Austro-German alliance

By MSW Add a Comment 14 Min Read

11119844605_44597c3a21_b

The final phase of the Austro-German alliance began in the wake of the Dual Monarchy’s annexation of Bosnia and Herzegovina, and was highlighted by cordial exchanges-beginning in 1908-09 and lasting to the spring of 1914-between Conrad and the new German chief of the General Staff, the Younger Moltke. The two soldiers could hardly have been farther apart in terms of their personalities. While Moltke was dour and pessimistic, Conrad was dynamic and energetic. While Moltke was content merely to fine-tune the Schlieffen plan, Conrad dashed off one major operations plan after another. While Moltke loyally accepted the command function of his Supreme War Lord and declined to interfere in German foreign affairs, Conrad besieged both his emperor and his foreign minister with countless position papers demanding a greater role in Austrian military and diplomatic affairs. And while Moltke basically abhorred war, Conrad reveled in urging countless preemptive strikes-against Italy, Serbia, Rumania, Montenegro, Russia, or any combination thereof-upon his monarch and government.

Of course, neither man was ignorant of the deteriorating position of the Germanic powers in Europe. The Anglo-French entente of 1904 and its expansion in 1907 to include Russia had greatly diminished the chances that Schlieffen’s blueprint for victory could be realized. In addition, the growing uncertainty concerning Italy’s role in any future war had further deepened the pessimism that began to set in both in Berlin and Vienna. While much has been written about the detailed operational planning contained in the Conrad-Moltke letters, of primary interest here is the cooperation that they engendered. The alliance objectives of Conrad and Moltke can quickly be summarized as follows. While the Austrian actively sought to commit Moltke to deploy specific numbers of troops in the east, to offer precise dates for full-force intervention against the Russians, and to define individual military operations, the German refused tenaciously to make firm promises as to deployment strength, to set timetables for bringing the army from the west to the east, and to coordinate specific operations. Instead, Moltke sought to assuage the Austrians with emotional pledges of loyalty and common racial bonds in order to encourage them to do more in the east than merely to assume defensive positions, be it in Poland or even along the Carpathian passes.

——

Short task> Pick up the passage on the Austro-German alliance after its final sentence and continue it. The records that follow were taken from a separate source.

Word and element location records

——

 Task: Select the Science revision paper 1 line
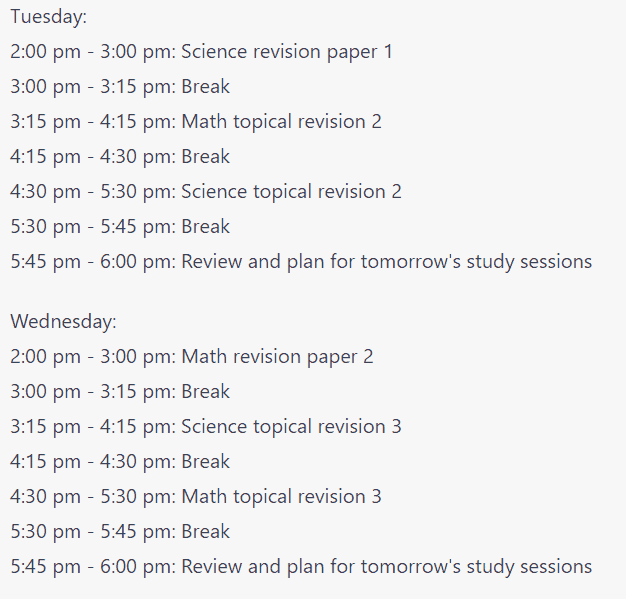click(x=201, y=52)
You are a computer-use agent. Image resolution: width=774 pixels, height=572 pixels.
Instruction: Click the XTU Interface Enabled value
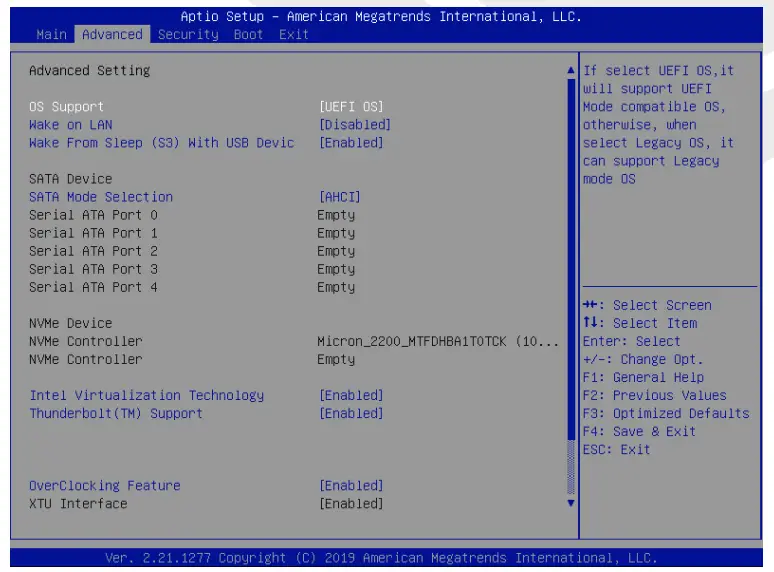350,503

——

Exercise response>
In fact, the strategic needs of both general staffs remained as diverse as they had been under Beck and the Elder Moltke. Conrad at all times had to plan against potential hostile powers on three fronts: Russia in the east (Case “R”), Serbia and Montenegro in the southeast (Case “B”), and Italy in the southwest (Case “I”). To meet this potential threat, he had divided his army into three groups. The main force, A-Staffel, was composed of nine corps and was to tackle either Russia or Italy; a second force of three corps, Minimalgruppe Balkan, would concentrate against Serbia-Montenegro; and a strategic reserve of four corps, B-Staffel, could be deployed against either of the two other groups, as the situation demanded. Thus it was paramount to Conrad to acquire a firm, specific German commitment against Russia in order to attach B-Staffel to Minimalgruppe Balkan from the outset of hostilities against the adversary he most despised, Serbia. The Germans, for their part, were equally adamant not to denude the forces required for the main thrust against France through greater commitment in the east. Unfortunately, neither side was willing bluntly to spell these considerations out, with the result that for six years both heads of their respective general staffs danced a polite polonaise around the vital issue of joint military planning.

To be sure, there were occasional indications of closer cooperation. In April 1908, Conrad pondered possible German options for a two-front war and concluded that “in time” one ought to coordinate such matters between Berlin and Vienna. He estimated that it would take four months for such talks. To show that generals did not possess an exclusive right to ignorance, Foreign Minister Alois Count Aehrenthal rejected Conrad’s suggestion by stating “that there is no reason at this time to undertake war preparations for the immediate future.” Two years later, Conrad asked Francis Joseph for permission to conclude a firm military convention with Germany concerning use of connecting railroads in case of war. The emperor vetoed the initiative without giving a reason. In March 1911, Conrad again pressed his monarch to conclude concrete measures with Germany in case of an Anglo-French attack on the Berlin ally. Yet again, Francis Joseph turned his request down after consulting with Aehrenthal. And in July 1913 as well as in March 1914, the Austrian general again recommended detailed talks with the Germans concerning coordinated measures against Russia and Rumania; both German disinterest and political opposition at home to such talks assured their failure.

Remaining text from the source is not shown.